ハリスは、ヘンリー・ヒュースケンを通訳兼秘書として伴い伊豆下田の玉泉寺に赴任した。一躍開国の舞台になった小さな港町では、髪と目の色が違う「異人」をみて、生活習慣の相違に、人々が大層驚いた。彼らの滞在にあたり、下田奉行はもとより、江戸幕府の多くの要人が訪れ動揺しながら見守っていた。


 この中にあってハリスは、外交や貿易の仕事に異国で精力的に努めた。しかし本国との食生活の相違により精神的な緊張もあり、鮮血を吐いたり、消化器官の潰瘍で病弱であったりしたことで、牛乳を飲めない事が相当こたえた。そこで通訳の森山多吉郎を通じて下田奉行に「牛乳飲ませて欲しい」と強く要望した。

 当時の下田奉行・井上信濃守と岡田備後守により「牛乳の儀に付き滞留の官吏へ及び應接候書付」報告書を幕府に提出しており、以下は通訳の森山を通したハリスとのやり取りの一部である。

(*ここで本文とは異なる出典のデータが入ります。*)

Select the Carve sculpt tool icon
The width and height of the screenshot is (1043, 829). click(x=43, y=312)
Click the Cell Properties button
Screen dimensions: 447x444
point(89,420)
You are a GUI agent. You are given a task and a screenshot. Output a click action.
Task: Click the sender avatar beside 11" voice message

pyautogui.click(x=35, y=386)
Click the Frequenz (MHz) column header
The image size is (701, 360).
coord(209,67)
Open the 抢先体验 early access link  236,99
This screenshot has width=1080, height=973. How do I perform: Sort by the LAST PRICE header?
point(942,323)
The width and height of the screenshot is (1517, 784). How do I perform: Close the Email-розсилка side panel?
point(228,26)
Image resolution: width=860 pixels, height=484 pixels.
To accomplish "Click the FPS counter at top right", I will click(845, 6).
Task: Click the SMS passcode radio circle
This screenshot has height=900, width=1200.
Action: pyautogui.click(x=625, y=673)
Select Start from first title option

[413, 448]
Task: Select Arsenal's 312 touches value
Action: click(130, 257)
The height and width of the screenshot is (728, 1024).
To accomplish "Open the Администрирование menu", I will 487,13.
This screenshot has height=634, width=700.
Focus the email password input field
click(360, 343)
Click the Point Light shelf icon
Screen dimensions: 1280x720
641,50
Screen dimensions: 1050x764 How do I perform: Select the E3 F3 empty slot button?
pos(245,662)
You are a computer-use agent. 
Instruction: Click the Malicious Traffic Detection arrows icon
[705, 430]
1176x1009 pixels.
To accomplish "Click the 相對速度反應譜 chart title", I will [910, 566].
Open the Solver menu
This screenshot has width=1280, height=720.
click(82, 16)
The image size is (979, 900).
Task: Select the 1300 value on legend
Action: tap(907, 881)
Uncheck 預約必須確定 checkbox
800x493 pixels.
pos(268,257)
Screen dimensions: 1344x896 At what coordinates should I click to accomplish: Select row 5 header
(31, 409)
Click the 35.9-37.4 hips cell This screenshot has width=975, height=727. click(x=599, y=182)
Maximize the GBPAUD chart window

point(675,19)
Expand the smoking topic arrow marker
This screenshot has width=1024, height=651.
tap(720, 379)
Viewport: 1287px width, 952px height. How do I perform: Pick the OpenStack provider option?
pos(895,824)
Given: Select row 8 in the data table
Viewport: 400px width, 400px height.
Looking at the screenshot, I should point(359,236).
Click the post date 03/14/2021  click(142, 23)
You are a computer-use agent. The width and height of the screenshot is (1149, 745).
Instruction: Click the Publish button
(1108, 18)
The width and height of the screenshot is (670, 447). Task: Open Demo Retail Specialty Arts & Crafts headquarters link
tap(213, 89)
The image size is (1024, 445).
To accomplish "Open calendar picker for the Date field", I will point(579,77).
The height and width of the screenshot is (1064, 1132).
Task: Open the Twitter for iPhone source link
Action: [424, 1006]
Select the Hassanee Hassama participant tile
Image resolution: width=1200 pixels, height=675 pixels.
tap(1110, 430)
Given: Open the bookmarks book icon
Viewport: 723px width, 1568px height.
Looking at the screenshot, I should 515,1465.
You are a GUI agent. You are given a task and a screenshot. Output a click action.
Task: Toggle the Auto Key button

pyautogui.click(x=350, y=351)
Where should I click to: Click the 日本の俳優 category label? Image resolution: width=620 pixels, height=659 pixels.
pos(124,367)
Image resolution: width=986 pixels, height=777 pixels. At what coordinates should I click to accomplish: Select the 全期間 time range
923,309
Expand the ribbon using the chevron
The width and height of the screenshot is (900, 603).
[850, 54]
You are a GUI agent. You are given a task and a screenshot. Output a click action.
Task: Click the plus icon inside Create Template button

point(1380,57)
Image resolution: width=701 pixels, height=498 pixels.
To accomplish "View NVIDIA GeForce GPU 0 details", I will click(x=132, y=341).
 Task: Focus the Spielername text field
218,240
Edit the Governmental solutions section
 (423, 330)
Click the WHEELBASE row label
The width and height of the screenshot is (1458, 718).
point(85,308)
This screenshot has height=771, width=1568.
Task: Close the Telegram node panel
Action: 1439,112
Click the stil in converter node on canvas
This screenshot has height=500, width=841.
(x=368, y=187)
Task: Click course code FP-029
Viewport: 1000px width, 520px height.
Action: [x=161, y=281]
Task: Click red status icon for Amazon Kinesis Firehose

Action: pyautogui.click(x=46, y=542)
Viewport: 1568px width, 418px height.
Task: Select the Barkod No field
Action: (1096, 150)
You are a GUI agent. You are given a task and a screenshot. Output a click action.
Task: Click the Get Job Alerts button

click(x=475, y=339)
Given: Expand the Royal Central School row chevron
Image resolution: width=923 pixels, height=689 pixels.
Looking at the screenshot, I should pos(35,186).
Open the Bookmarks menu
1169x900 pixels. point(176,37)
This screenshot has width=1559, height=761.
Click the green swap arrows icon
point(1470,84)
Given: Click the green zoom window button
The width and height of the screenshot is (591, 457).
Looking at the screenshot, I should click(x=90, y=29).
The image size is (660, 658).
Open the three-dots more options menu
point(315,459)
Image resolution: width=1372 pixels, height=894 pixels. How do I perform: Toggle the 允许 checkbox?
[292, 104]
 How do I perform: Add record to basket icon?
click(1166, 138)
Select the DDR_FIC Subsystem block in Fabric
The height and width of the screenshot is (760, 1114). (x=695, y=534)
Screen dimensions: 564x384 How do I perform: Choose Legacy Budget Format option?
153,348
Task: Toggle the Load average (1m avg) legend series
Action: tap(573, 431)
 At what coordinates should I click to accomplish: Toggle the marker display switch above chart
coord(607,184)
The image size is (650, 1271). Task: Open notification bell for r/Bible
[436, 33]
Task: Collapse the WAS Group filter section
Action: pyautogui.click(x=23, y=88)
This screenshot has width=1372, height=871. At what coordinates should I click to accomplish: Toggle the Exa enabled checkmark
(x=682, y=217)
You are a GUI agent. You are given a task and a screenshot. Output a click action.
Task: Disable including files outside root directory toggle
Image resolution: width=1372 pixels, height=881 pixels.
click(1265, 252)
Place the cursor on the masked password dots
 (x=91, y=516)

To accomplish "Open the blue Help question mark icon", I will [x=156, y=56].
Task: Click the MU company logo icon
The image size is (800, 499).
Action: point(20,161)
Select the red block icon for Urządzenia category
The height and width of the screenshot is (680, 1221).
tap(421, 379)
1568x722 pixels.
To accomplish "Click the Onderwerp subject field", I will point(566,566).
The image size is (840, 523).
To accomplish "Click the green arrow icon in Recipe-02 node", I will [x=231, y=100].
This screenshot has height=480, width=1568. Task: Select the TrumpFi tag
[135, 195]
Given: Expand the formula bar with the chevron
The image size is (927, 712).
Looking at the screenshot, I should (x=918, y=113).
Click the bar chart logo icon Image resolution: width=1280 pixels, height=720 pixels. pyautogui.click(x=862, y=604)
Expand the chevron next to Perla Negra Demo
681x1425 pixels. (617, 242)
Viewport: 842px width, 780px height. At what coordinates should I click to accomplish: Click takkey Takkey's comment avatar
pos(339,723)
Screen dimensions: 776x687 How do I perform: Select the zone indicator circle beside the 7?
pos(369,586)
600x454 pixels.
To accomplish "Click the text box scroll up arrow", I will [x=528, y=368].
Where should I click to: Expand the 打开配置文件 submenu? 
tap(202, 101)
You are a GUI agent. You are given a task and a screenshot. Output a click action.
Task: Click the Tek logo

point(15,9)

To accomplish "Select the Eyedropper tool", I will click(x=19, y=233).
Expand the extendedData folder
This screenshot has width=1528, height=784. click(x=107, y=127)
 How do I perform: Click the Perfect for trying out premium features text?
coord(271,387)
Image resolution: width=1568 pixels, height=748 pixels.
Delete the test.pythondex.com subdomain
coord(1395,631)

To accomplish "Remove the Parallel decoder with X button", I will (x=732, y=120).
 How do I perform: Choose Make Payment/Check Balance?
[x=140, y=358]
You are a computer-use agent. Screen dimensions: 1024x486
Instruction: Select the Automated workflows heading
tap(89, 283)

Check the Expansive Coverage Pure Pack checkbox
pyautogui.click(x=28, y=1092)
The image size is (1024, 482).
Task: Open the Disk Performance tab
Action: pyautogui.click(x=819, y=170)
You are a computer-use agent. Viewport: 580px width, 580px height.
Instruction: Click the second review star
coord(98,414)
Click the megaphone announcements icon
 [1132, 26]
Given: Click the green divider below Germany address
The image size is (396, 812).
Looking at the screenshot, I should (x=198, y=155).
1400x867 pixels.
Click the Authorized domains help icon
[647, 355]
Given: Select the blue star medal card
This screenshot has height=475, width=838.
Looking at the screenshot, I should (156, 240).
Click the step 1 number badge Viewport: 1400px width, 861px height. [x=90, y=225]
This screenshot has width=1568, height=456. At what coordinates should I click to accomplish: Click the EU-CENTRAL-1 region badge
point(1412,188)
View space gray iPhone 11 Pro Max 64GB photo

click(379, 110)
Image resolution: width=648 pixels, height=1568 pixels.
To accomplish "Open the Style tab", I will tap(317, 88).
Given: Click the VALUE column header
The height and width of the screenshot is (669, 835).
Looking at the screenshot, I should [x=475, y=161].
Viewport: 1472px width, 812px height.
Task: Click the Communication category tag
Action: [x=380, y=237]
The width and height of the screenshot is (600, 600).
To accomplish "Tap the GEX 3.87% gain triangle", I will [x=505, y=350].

(森 山)勤番の役人から牛乳を欲しがっているとききました。しかし日本では、牛乳は一切飲用に供していません。牛は農民が田畑の作業や荷物を運搬するために飼育するものであり、牛乳は仔牛に飲ませるのみです。従って要求はお断りします。

(ハリス)わかりました。それでは私が母牛を飼って搾乳します。

(森 山)牛は農耕と運搬のために飼養するもので、他人の譲り渡すことはできません。

(ハリス)山羊は当地におりますか。

(森 山)日本にも隣国にもいません。

(ハリス)山羊を香港に注文して当地で飼養しても良いですか。

(森 山)豕(豚)のようなものだから寺の境内で飼うのはよろしいが放飼はできません。
 このようにハリスは牛乳を飲みたかったことが分かるものの、牛乳は子牛のもので人間が飲むなど考えたこともなかった当時の日本の様子がうかがえる。またハリスが自分で搾乳をするということに、下田奉行も驚いたのではないだろうか。

 しかし、役人であっても、牛は農民の最も重要な財産であるとして、強制的にとりたてをしたり、各農村の共有財産として後生大事にもっている牧草地を提供したりすることもしなかった。牛は農民の財産であり、米作りに必要であったので非常に大切にしていたのである。従って、ハリスは日本人に牛乳を飲む習慣がないことから、牛乳を飲むための手立てが全て絶たれてしまったのである。